CharlesShang / FastMaskRCNN

Mask RCNN in TensorFlow
Apache License 2.0
3.1k stars 1.1k forks source link

can the train restore the place before the computer shutdown #115

Open CodeIsWorld opened 7 years ago

CodeIsWorld commented 7 years ago

when I was training the example, the computer crashed so I reboot the computer. I continue the 'python train/train.py' I would like to know if this starts from the beginning or the place we stopped? I know it will check the file checkpoint but is it from the 1st pic again? cause the iter is from 1

Tetsujinfr commented 7 years ago

Anyone on this? When trying to quit and restart the training it looks like it restart from zero, although some model files from previous training has been saved. So is it possible to breakdown the training into several runs? Also, is there a way to properly quit the training? (For now I do ctrl+C)

Thanks for your help Tets

QtSignalProcessing commented 7 years ago

@CodeIsWorld @Tetsujinfr I tried to restore the model, but I am not sure if my understanding is correct. In train.py, there's a function called restore, and I think this function can restore the trained model.

The reason of starting from zero when you restart the program is the following code in train.py: for step in range(FLAGS.max_iters) In my code, I get the restored iteration number by adding the following code in the func restore: stem = os.path.splitext(os.path.basename(checkpoint_path))[1] global global_iter global_iter = int(stem.split('-')[1])

and modified the for loop : for step in range(global_iter,FLAGS.max_iters):

**Short problem 1:** In the FastMaskRCNN thread, reproduce word for word the part that opens with the words containing "Anyone on this?" and closes with "the trained model.".
**Short problem 2:** In the FastMaskRCNN thread, what code in train.py is named as the reason training starts from zero when the program is restarted?

**Provided material:**
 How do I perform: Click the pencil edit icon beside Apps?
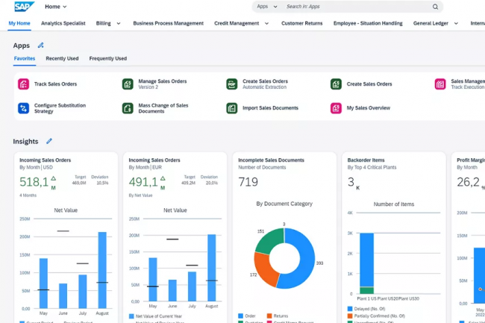click(41, 46)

**Final result 1:**
Anyone on this? When trying to quit and restart the training it looks like it restart from zero, although some model files from previous training has been saved. So is it possible to breakdown the training into several runs? Also, is there a way to properly quit the training? (For now I do ctrl+C)

Thanks for your help Tets

QtSignalProcessing commented 7 years ago

@CodeIsWorld @Tetsujinfr I tried to restore the model, but I am not sure if my understanding is correct. In train.py, there's a function called restore, and I think this function can restore the trained model.

**Final result 2:** for step in range(FLAGS.max_iters)